From the following model problem:
$$\frac{\partial u}{\partial t}+V \cdot \operatorname{grad}(u)=\operatorname{div}(K \cdot \operatorname{grad}(u))+f(x, t)$$
where $K$ characterize the diffusion, and $V$ is transport speed of the scalar field $u$
I can't find by using the change of variable $\tilde{u}=u(\tilde{x}, \tilde{t})$ such as $\tilde{x}=x-Wt$ and $\tilde{t}=t$ why $\tilde{u}$ verify
$$\frac{\partial \tilde{u}}{\partial t}+(V-W) \cdot \operatorname{grad}(\bar{u})=\operatorname{div}(K \cdot \operatorname{grad}(\tilde{u}))+f(\tilde{x}, \tilde{t})$$
This is a travelling wave Ansatz.
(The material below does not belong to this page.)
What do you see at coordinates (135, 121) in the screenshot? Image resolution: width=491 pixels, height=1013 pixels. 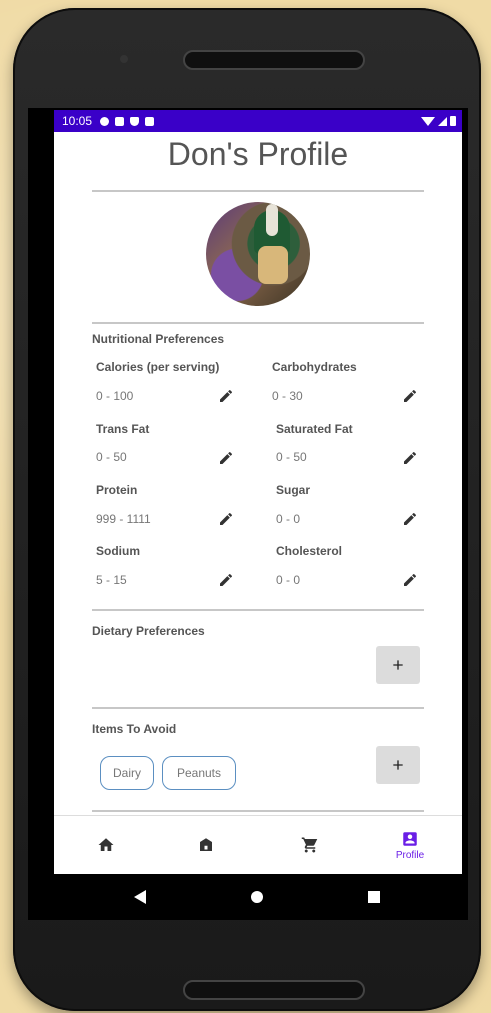 I see `shield-icon` at bounding box center [135, 121]. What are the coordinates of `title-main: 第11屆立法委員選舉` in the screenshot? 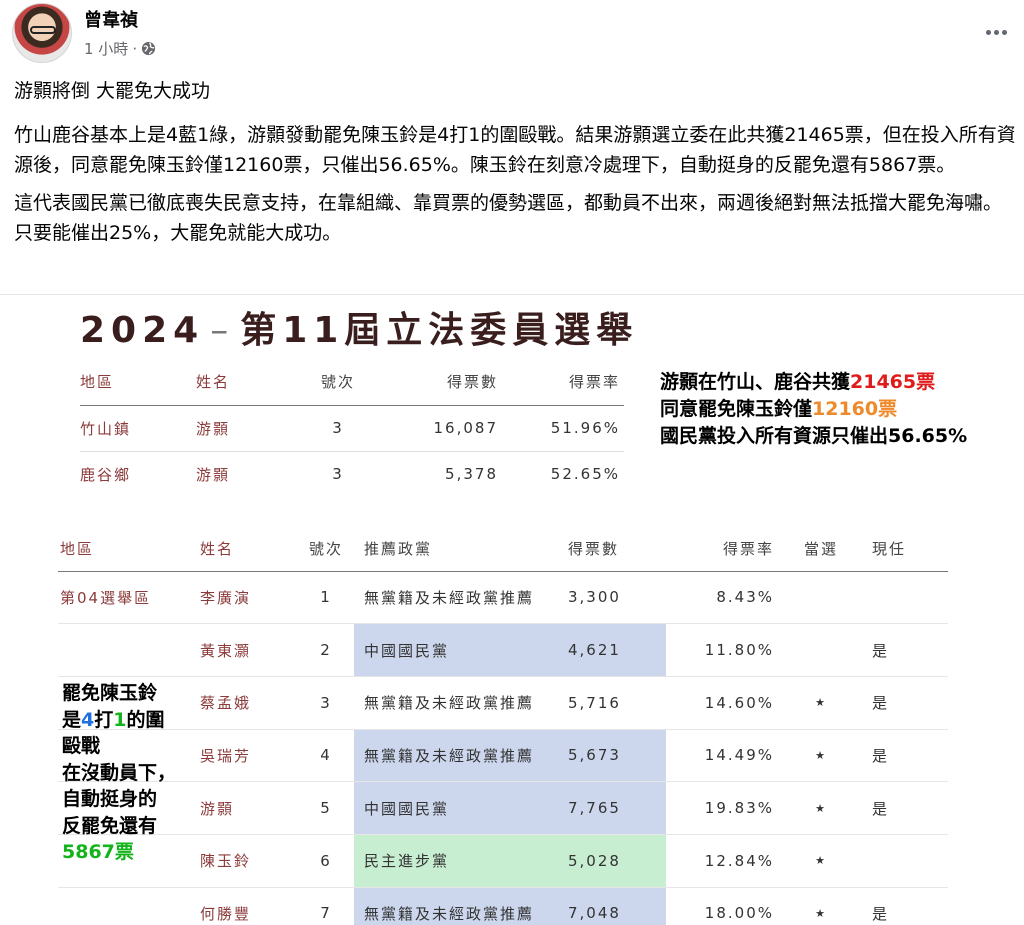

Using the chain rule for $u = \tilde u (\tilde x,\tilde t)$, we find \begin{aligned} \partial_t u &= \frac{\partial \tilde u}{\partial \tilde x} \frac{\partial \tilde x}{\partial t} + \frac{\partial \tilde u}{\partial \tilde t}\frac{\partial \tilde t}{\partial t} = \partial_{\tilde t} \tilde u - W \partial_{\tilde x} \tilde u \end{aligned} and similarly $\partial_x u = \partial_{\tilde x} \tilde u$. Thus, the gradient is unchanged, only the time derivative is modified. The proposed PDE then follows directly.